§ Task data:
..........
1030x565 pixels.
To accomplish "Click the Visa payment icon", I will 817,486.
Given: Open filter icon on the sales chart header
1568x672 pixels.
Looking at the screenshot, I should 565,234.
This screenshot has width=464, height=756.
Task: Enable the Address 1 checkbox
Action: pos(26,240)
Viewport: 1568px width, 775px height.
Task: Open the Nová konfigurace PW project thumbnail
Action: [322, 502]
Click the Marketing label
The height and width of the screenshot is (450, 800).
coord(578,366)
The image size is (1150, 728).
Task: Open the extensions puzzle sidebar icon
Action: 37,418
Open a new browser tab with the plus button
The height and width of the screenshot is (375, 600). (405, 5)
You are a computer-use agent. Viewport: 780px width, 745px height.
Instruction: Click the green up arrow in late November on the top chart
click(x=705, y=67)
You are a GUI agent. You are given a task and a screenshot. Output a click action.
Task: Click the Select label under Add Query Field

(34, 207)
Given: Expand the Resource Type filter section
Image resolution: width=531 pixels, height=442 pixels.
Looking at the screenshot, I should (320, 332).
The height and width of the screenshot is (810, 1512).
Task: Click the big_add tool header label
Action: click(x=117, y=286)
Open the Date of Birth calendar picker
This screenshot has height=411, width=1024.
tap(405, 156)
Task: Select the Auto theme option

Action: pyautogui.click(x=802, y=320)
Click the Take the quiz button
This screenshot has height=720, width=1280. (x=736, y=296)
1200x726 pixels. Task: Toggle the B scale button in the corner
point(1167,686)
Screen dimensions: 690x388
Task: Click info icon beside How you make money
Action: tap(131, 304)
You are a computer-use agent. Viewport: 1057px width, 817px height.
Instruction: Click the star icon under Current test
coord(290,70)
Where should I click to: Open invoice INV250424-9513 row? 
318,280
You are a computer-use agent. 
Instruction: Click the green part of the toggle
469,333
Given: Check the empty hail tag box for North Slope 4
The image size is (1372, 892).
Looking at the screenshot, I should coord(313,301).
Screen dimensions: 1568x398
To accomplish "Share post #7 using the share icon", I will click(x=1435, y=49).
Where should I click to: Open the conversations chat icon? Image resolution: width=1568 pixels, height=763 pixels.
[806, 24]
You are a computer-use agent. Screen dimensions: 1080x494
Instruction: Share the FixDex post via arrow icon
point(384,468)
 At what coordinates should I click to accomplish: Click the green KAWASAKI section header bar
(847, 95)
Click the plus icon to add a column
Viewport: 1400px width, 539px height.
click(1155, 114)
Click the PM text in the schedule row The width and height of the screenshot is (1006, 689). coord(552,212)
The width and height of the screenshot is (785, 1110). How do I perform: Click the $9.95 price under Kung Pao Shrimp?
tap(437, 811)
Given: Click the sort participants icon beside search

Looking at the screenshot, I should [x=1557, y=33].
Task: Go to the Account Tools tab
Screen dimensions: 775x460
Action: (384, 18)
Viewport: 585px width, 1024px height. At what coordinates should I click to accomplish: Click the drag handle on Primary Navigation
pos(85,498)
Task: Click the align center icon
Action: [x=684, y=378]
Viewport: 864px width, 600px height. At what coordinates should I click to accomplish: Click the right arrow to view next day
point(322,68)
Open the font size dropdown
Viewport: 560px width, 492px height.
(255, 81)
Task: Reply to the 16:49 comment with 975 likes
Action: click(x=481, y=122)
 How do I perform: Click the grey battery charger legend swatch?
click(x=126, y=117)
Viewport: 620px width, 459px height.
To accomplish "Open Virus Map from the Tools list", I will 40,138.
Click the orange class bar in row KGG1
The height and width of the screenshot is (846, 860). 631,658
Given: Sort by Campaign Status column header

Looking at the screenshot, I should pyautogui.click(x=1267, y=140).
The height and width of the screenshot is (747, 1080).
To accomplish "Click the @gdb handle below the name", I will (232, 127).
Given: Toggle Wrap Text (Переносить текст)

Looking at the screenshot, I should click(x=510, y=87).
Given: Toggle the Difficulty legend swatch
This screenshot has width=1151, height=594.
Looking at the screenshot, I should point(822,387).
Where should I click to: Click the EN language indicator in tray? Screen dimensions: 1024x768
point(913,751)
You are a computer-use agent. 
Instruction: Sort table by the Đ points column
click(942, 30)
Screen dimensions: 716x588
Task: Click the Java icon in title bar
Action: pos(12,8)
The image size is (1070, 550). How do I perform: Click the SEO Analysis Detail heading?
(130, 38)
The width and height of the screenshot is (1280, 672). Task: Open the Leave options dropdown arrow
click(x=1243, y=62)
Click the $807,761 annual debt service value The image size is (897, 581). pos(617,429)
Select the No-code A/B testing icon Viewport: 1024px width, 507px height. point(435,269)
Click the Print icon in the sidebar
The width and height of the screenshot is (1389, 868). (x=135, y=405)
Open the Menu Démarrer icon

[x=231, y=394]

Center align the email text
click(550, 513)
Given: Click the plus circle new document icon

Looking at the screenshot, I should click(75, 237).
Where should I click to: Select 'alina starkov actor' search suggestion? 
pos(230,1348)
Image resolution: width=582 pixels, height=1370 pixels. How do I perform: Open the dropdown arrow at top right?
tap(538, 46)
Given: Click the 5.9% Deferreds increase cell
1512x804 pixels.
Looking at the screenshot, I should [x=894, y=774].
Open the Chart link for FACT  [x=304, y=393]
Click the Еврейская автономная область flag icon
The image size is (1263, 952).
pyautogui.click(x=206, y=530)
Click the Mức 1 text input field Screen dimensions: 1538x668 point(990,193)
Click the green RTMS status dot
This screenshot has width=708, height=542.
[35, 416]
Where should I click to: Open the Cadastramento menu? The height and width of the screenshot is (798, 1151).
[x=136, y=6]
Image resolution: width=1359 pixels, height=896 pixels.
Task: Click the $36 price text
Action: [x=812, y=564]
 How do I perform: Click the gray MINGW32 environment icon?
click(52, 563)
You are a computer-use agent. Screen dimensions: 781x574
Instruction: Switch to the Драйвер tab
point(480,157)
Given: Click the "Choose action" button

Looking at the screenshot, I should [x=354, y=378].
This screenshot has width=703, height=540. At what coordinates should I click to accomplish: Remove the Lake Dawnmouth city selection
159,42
..........
§ To do:
All the records above need to be transcribed exactly and in full.

§ Problem solution:
1030x565 pixels.
To accomplish "Click the Visa payment icon", I will 817,486.
Given: Open filter icon on the sales chart header
1568x672 pixels.
Looking at the screenshot, I should 565,234.
This screenshot has width=464, height=756.
Task: Enable the Address 1 checkbox
Action: pos(26,240)
Viewport: 1568px width, 775px height.
Task: Open the Nová konfigurace PW project thumbnail
Action: [322, 502]
Click the Marketing label
The height and width of the screenshot is (450, 800).
coord(578,366)
The image size is (1150, 728).
Task: Open the extensions puzzle sidebar icon
Action: 37,418
Open a new browser tab with the plus button
The height and width of the screenshot is (375, 600). (405, 5)
You are a computer-use agent. Viewport: 780px width, 745px height.
Instruction: Click the green up arrow in late November on the top chart
click(x=705, y=67)
You are a GUI agent. You are given a task and a screenshot. Output a click action.
Task: Click the Select label under Add Query Field

(34, 207)
Given: Expand the Resource Type filter section
Image resolution: width=531 pixels, height=442 pixels.
Looking at the screenshot, I should (320, 332).
The height and width of the screenshot is (810, 1512).
Task: Click the big_add tool header label
Action: click(x=117, y=286)
Open the Date of Birth calendar picker
This screenshot has height=411, width=1024.
tap(405, 156)
Task: Select the Auto theme option

Action: pyautogui.click(x=802, y=320)
Click the Take the quiz button
This screenshot has height=720, width=1280. (x=736, y=296)
1200x726 pixels. Task: Toggle the B scale button in the corner
point(1167,686)
Screen dimensions: 690x388
Task: Click info icon beside How you make money
Action: tap(131, 304)
You are a computer-use agent. Viewport: 1057px width, 817px height.
Instruction: Click the star icon under Current test
coord(290,70)
Where should I click to: Open invoice INV250424-9513 row? 
318,280
You are a computer-use agent. 
Instruction: Click the green part of the toggle
469,333
Given: Check the empty hail tag box for North Slope 4
The image size is (1372, 892).
Looking at the screenshot, I should coord(313,301).
Screen dimensions: 1568x398
To accomplish "Share post #7 using the share icon", I will click(x=1435, y=49).
Where should I click to: Open the conversations chat icon? Image resolution: width=1568 pixels, height=763 pixels.
[806, 24]
You are a computer-use agent. Screen dimensions: 1080x494
Instruction: Share the FixDex post via arrow icon
point(384,468)
 At what coordinates should I click to accomplish: Click the green KAWASAKI section header bar
(847, 95)
Click the plus icon to add a column
Viewport: 1400px width, 539px height.
click(1155, 114)
Click the PM text in the schedule row The width and height of the screenshot is (1006, 689). coord(552,212)
The width and height of the screenshot is (785, 1110). How do I perform: Click the $9.95 price under Kung Pao Shrimp?
tap(437, 811)
Given: Click the sort participants icon beside search

Looking at the screenshot, I should [x=1557, y=33].
Task: Go to the Account Tools tab
Screen dimensions: 775x460
Action: (384, 18)
Viewport: 585px width, 1024px height. At what coordinates should I click to accomplish: Click the drag handle on Primary Navigation
pos(85,498)
Task: Click the align center icon
Action: [x=684, y=378]
Viewport: 864px width, 600px height. At what coordinates should I click to accomplish: Click the right arrow to view next day
point(322,68)
Open the font size dropdown
Viewport: 560px width, 492px height.
(255, 81)
Task: Reply to the 16:49 comment with 975 likes
Action: click(x=481, y=122)
 How do I perform: Click the grey battery charger legend swatch?
click(x=126, y=117)
Viewport: 620px width, 459px height.
To accomplish "Open Virus Map from the Tools list", I will 40,138.
Click the orange class bar in row KGG1
The height and width of the screenshot is (846, 860). 631,658
Given: Sort by Campaign Status column header

Looking at the screenshot, I should pyautogui.click(x=1267, y=140).
The height and width of the screenshot is (747, 1080).
To accomplish "Click the @gdb handle below the name", I will (232, 127).
Given: Toggle Wrap Text (Переносить текст)

Looking at the screenshot, I should click(x=510, y=87).
Given: Toggle the Difficulty legend swatch
This screenshot has width=1151, height=594.
Looking at the screenshot, I should point(822,387).
Where should I click to: Click the EN language indicator in tray? Screen dimensions: 1024x768
point(913,751)
You are a computer-use agent. 
Instruction: Sort table by the Đ points column
click(942, 30)
Screen dimensions: 716x588
Task: Click the Java icon in title bar
Action: pos(12,8)
The image size is (1070, 550). How do I perform: Click the SEO Analysis Detail heading?
(130, 38)
The width and height of the screenshot is (1280, 672). Task: Open the Leave options dropdown arrow
click(x=1243, y=62)
Click the $807,761 annual debt service value The image size is (897, 581). pos(617,429)
Select the No-code A/B testing icon Viewport: 1024px width, 507px height. point(435,269)
Click the Print icon in the sidebar
The width and height of the screenshot is (1389, 868). (x=135, y=405)
Open the Menu Démarrer icon

[x=231, y=394]

Center align the email text
click(550, 513)
Given: Click the plus circle new document icon

Looking at the screenshot, I should click(75, 237).
Where should I click to: Select 'alina starkov actor' search suggestion? 
pos(230,1348)
Image resolution: width=582 pixels, height=1370 pixels. How do I perform: Open the dropdown arrow at top right?
tap(538, 46)
Given: Click the 5.9% Deferreds increase cell
1512x804 pixels.
Looking at the screenshot, I should [x=894, y=774].
Open the Chart link for FACT  [x=304, y=393]
Click the Еврейская автономная область flag icon
The image size is (1263, 952).
pyautogui.click(x=206, y=530)
Click the Mức 1 text input field Screen dimensions: 1538x668 point(990,193)
Click the green RTMS status dot
This screenshot has width=708, height=542.
[35, 416]
Where should I click to: Open the Cadastramento menu? The height and width of the screenshot is (798, 1151).
[x=136, y=6]
Image resolution: width=1359 pixels, height=896 pixels.
Task: Click the $36 price text
Action: [x=812, y=564]
 How do I perform: Click the gray MINGW32 environment icon?
click(52, 563)
You are a computer-use agent. Screen dimensions: 781x574
Instruction: Switch to the Драйвер tab
point(480,157)
Given: Click the "Choose action" button

Looking at the screenshot, I should [x=354, y=378].
This screenshot has width=703, height=540. At what coordinates should I click to accomplish: Remove the Lake Dawnmouth city selection
159,42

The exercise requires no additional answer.